→ **Given data**
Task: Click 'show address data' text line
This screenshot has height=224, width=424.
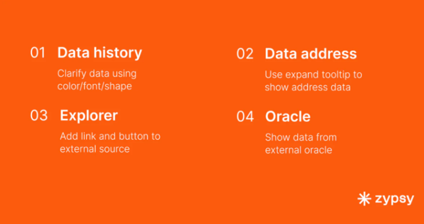Action: (308, 87)
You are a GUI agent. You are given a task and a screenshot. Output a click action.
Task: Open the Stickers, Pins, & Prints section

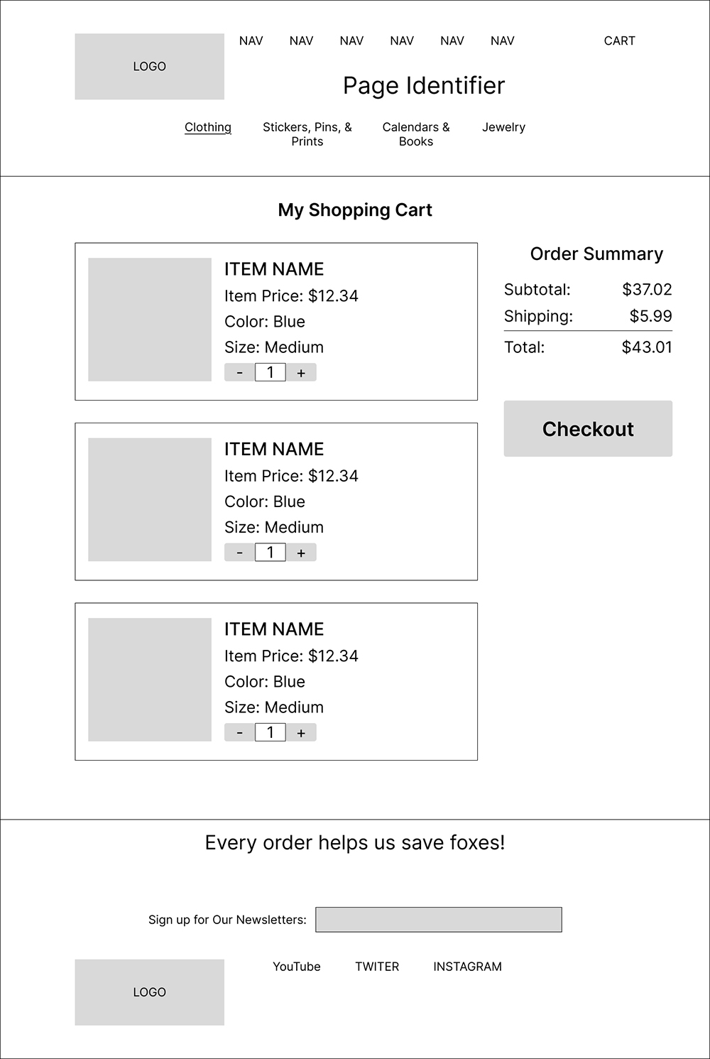307,134
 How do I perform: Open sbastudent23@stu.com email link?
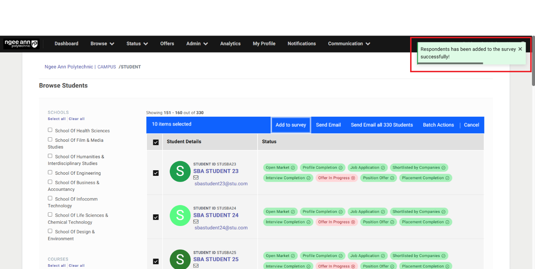point(221,184)
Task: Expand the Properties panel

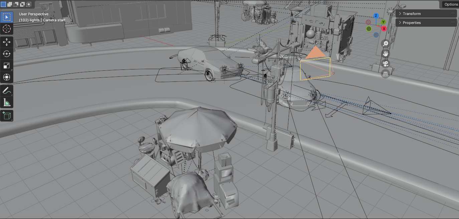Action: click(426, 23)
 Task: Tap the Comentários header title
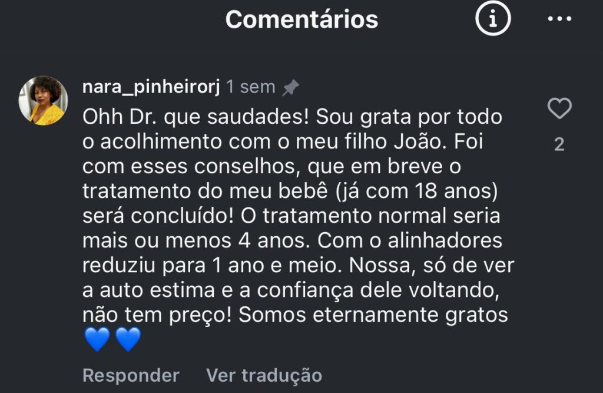click(302, 19)
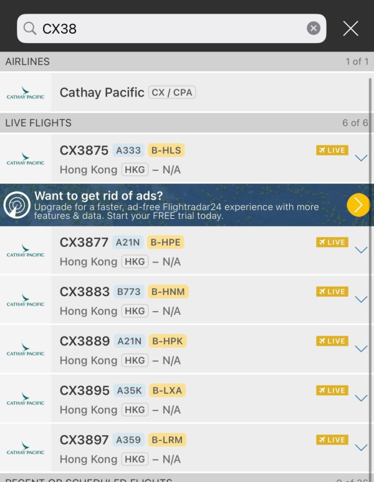Viewport: 374px width, 482px height.
Task: Close the search overlay with the X
Action: [351, 28]
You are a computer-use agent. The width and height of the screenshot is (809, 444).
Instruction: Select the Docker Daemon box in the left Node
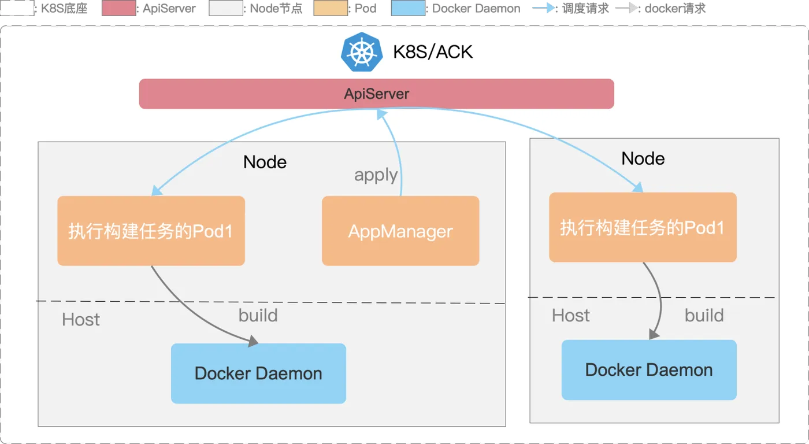(x=258, y=373)
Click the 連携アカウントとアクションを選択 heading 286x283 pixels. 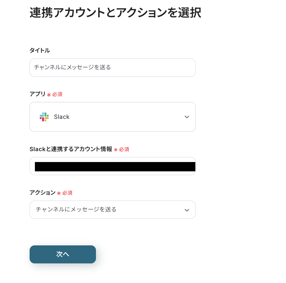[x=116, y=12]
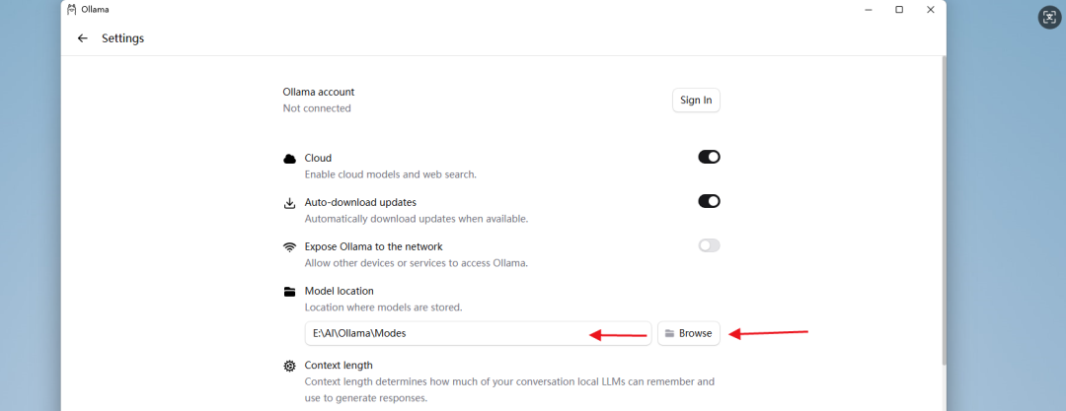Click the Expose to network wifi icon
The width and height of the screenshot is (1066, 411).
289,246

→ **Assigned task**
In the lines above, find the word "agent" and copy every line it occurs in.

→ **Written solution**
You are a GUI agent. You are given a task and a screenshot. Output a click action.
You are a computer-use agent. The width and height of the screenshot is (809, 444).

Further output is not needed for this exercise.